Dans le cadre d’un agencement assez classique, la première partie du concert se poursuivait par un concerto, en l’occurrence le Concerto pour la main gauche (1931) de Ravel, que Jean-Frédéric Neuburger a déjà eu l’occasion d’interpréter, notamment au Festival de la Roque d’Anthéron. Dès l’introduction du contrebasson, le climat angoissant de cette pièce commandée par le pianiste Paul Wittgenstein emplit la salle Pleyel, Neuburger se glissant dans cette lourde atmosphère avec délectation. La main gauche, donc, répond sans difficulté aux diverses sollicitations techniques de la partition qui requiert une agilité de tous les instants: la rage démoniaque de Liszt n’est pas bien loin! Järvi dirige de son côté un excellent orchestre, qui alterne de manière idoine les accents issus du jazz et les passages qui regardent davantage vers les couleurs spécifiques à la musique française du début du XXe siècle.

On ne quittait d’ailleurs plus ce répertoire pour la seconde partie, qui comptait une seule œuvre, mais quelle œuvre, puisqu’il s’agissait de la célèbre Troisième Symphonie (1886) de Saint-Saëns. «J’ai donné ici tout ce que je pouvais donner» aurait dit le compositeur en parlant de sa dernière symphonie, puisque sur les cinq composées, deux ne portent pas de numéro; et le fait est que, tant par ses dimensions que par l’instrumentarium requis, elle s’inscrit parfaitement dans le mouvement symphonique français de cette seconde moitié de siècle qui vit notamment surgir la Symphonie en sol mineur de Lalo, la Symphonie sur un chant montagnard français de d’Indy, la Symphonie en ré mineur de Franck ou la Symphonie de Chausson. Järvi, l’Orchestre de Paris et Thierry Escaich connaissent bien cette symphonie pour l’avoir tout récemment donnée à Bucarest, ce dernier ayant également tenu la partie d’orgue à de nombreuses reprises, comme au festival de la Roque d’Anthéron en juillet 2010.
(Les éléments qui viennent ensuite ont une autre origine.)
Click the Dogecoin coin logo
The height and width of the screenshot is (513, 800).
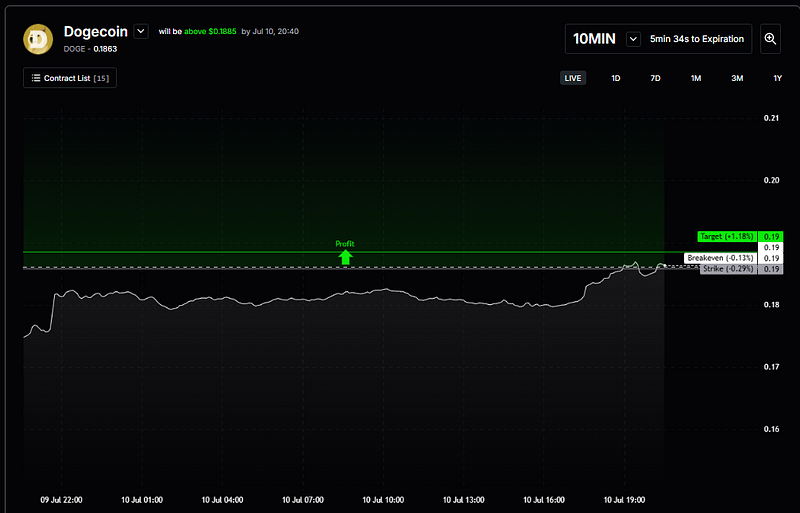[x=39, y=38]
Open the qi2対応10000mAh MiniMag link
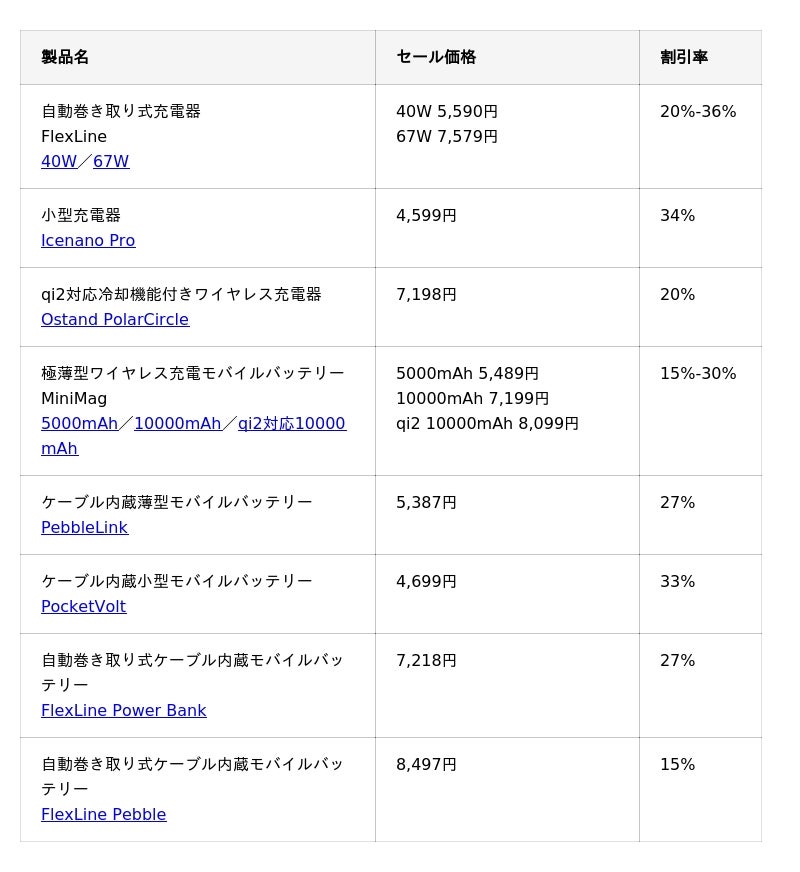 point(291,424)
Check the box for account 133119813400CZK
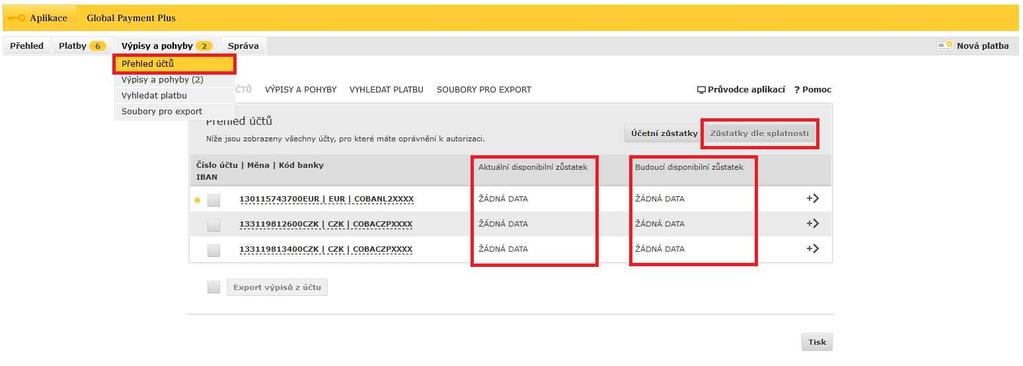Screen dimensions: 1023x366 point(213,250)
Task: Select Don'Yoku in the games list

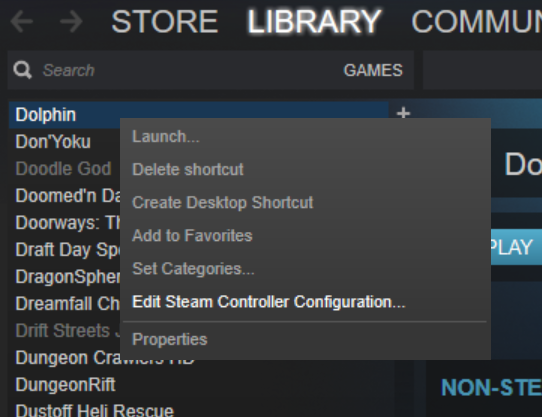Action: pos(53,142)
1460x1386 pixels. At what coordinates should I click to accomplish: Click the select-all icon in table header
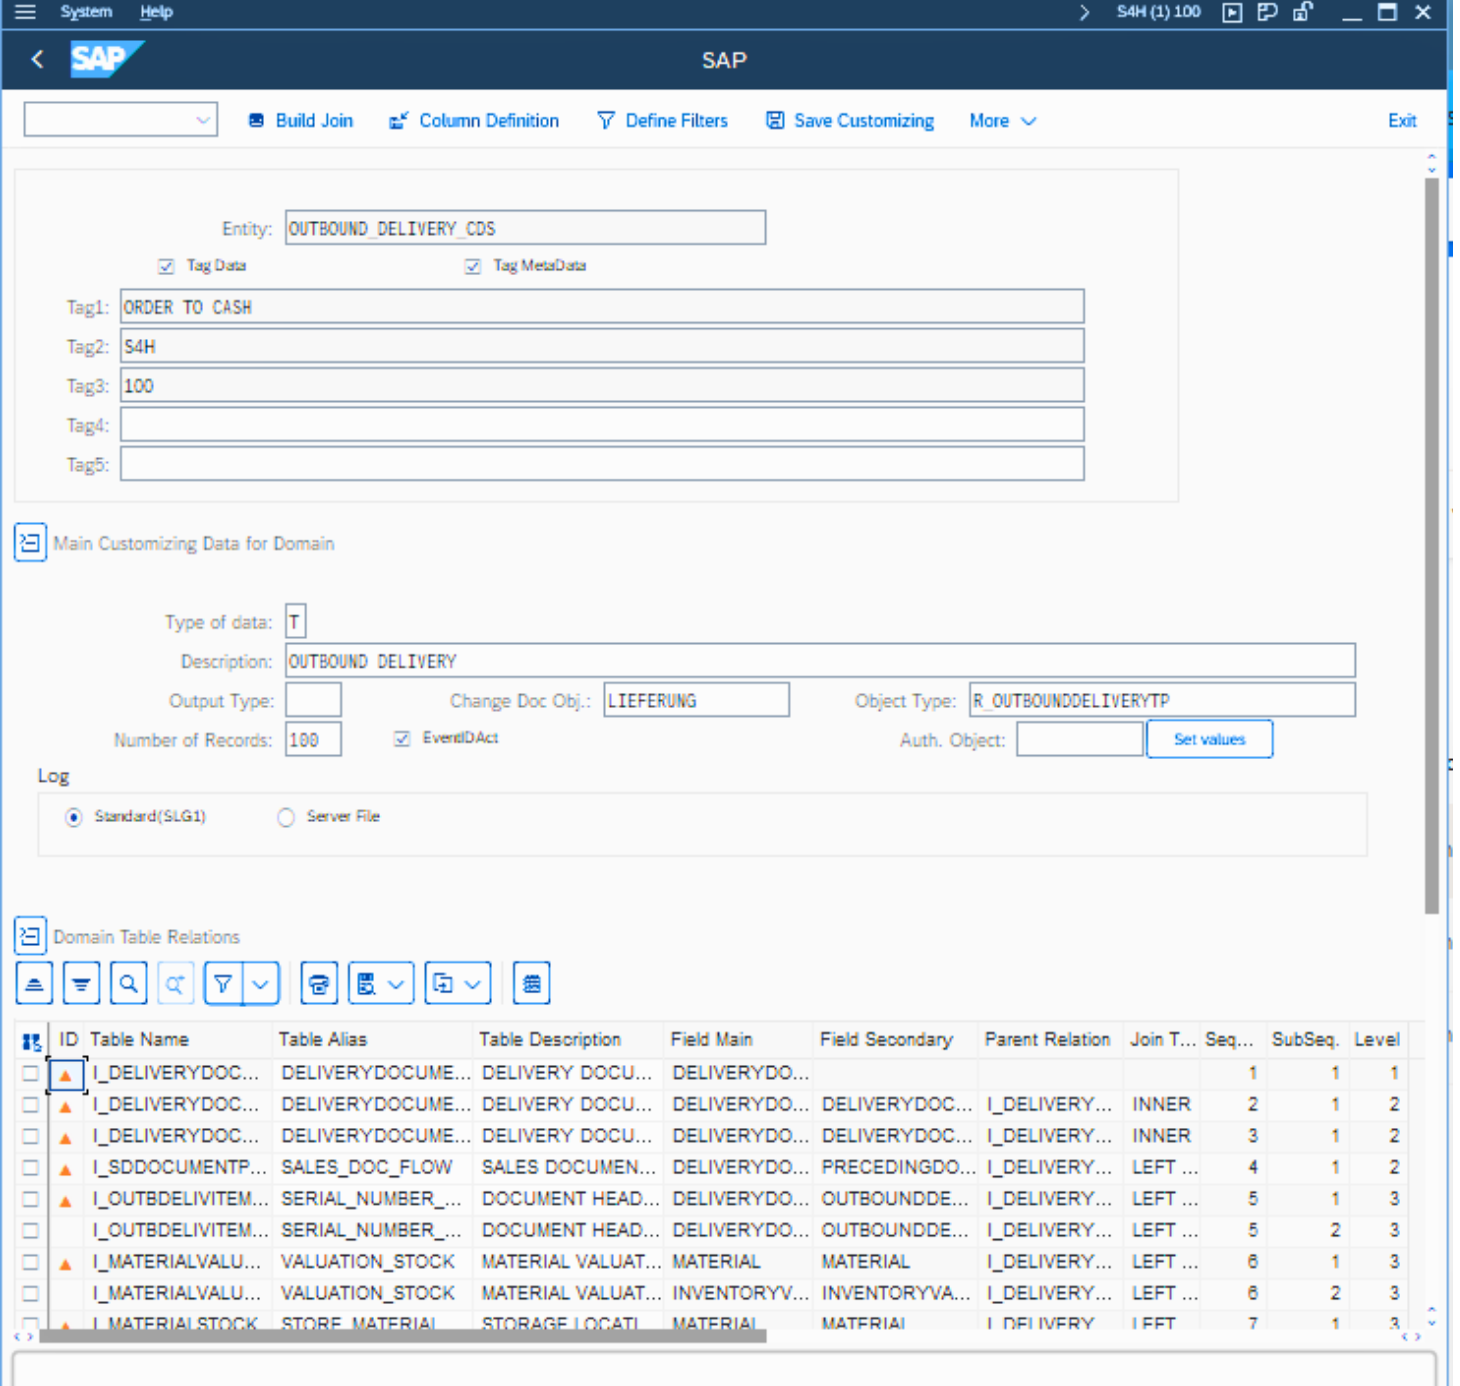pyautogui.click(x=31, y=1041)
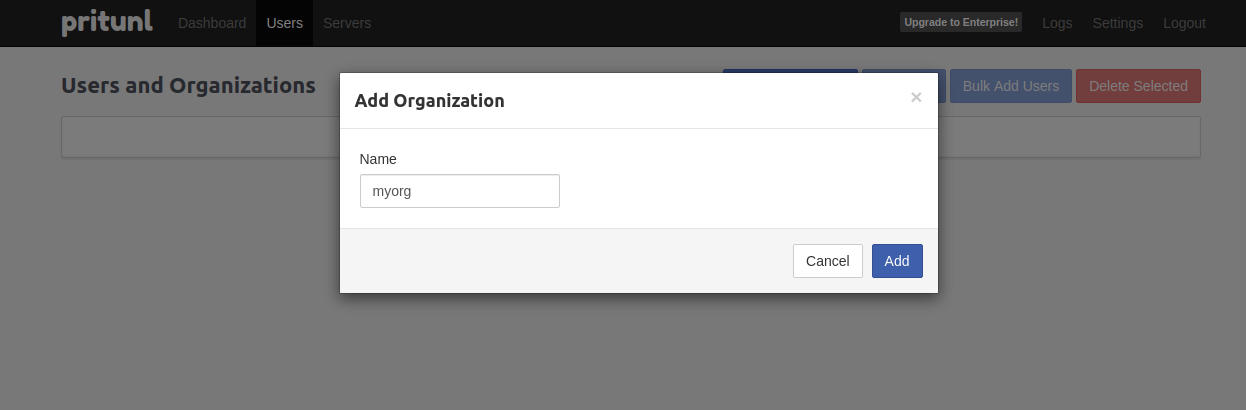Viewport: 1246px width, 410px height.
Task: Confirm with the blue Add button
Action: click(x=897, y=261)
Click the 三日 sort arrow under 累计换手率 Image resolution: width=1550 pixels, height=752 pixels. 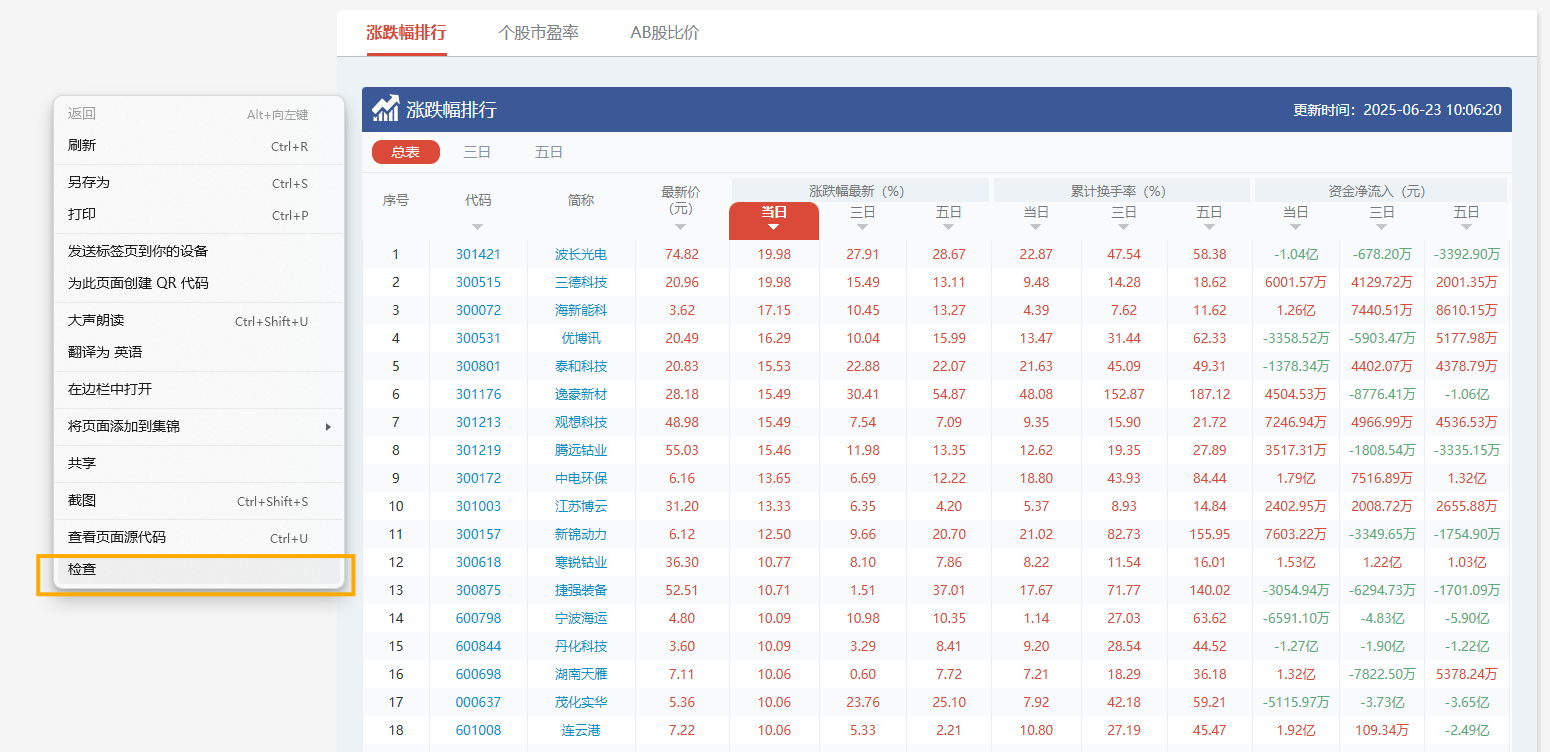click(x=1123, y=228)
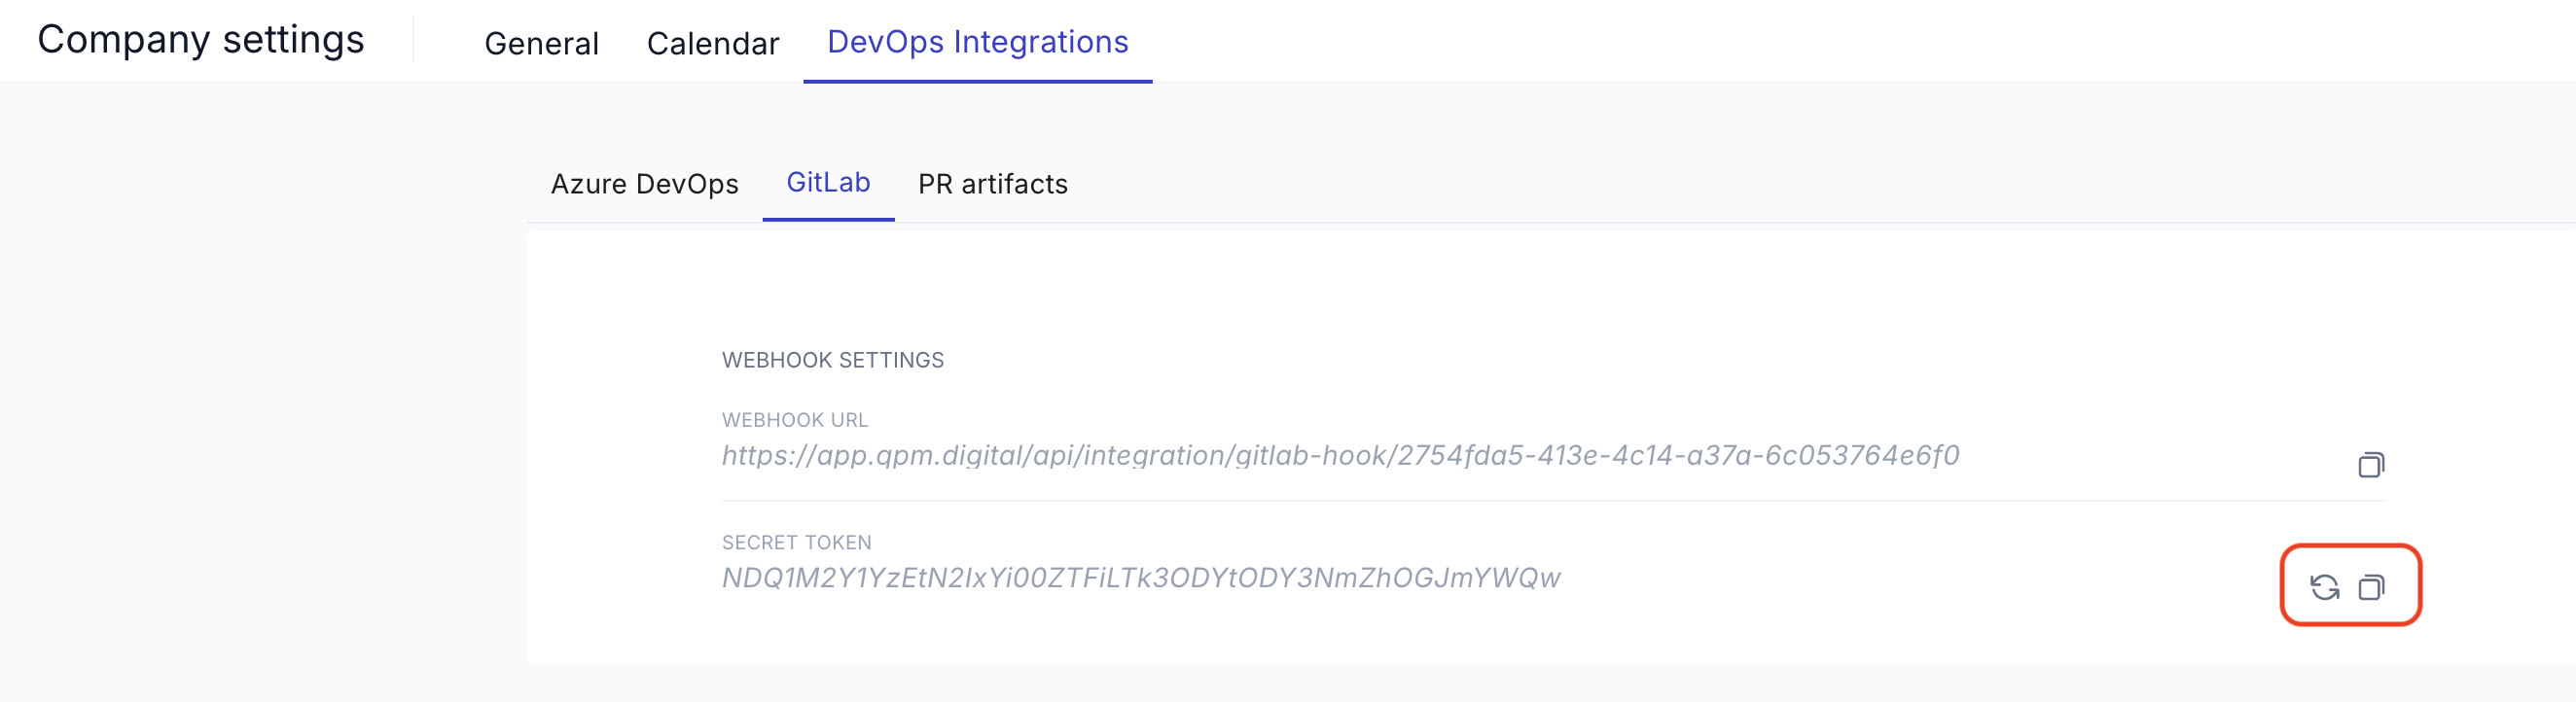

Face à un orchestre au mieux de sa forme (quelques pupitres ayant d’ailleurs changé de titulaire entre les première et seconde parties, Philippe Berrod remplaçant Pascal Moraguès à la première clarinette, Vincent Lucas remplaçant pour sa part Vincens Lucas à la première flûte et André Cazalet laissant également sa place de cor solo), Paavo Järvi livre une vision extrêmement détaillée de cette symphonie où l’on prend conscience de certains chants – cor anglais ou basson par exemple – que l’on n’a guère l’habitude d’entendre aussi clairement. Or, bien que l’ensemble demeure somptueux (de grandes enceintes posées sur les bords de la scène permettant à l’orgue de résonner comme il convient), le souci du détail et de la clarté des plans éclipse quelque peu l’architecture générale que l’on aurait souhaité percevoir davantage. De même, on regrette le manque de violence (les timbales dans l’Allegro moderato du second mouvement) ou la baisse de tension dans l’Allegro conclusif dans une œuvre qui est tout en contrastes et en variations colorées.

Une fois n’est pas coutume, salués par un public tout de même conquis, Järvi et l’Orchestre de Paris offrirent en bis une étourdissante «Bacchanale» tirée de l’acte III de Samson et Dalila (1868-1877), qui conclut ainsi de la plus belle manière une soirée dédiée en grande partie à la musique française. C’est si rare!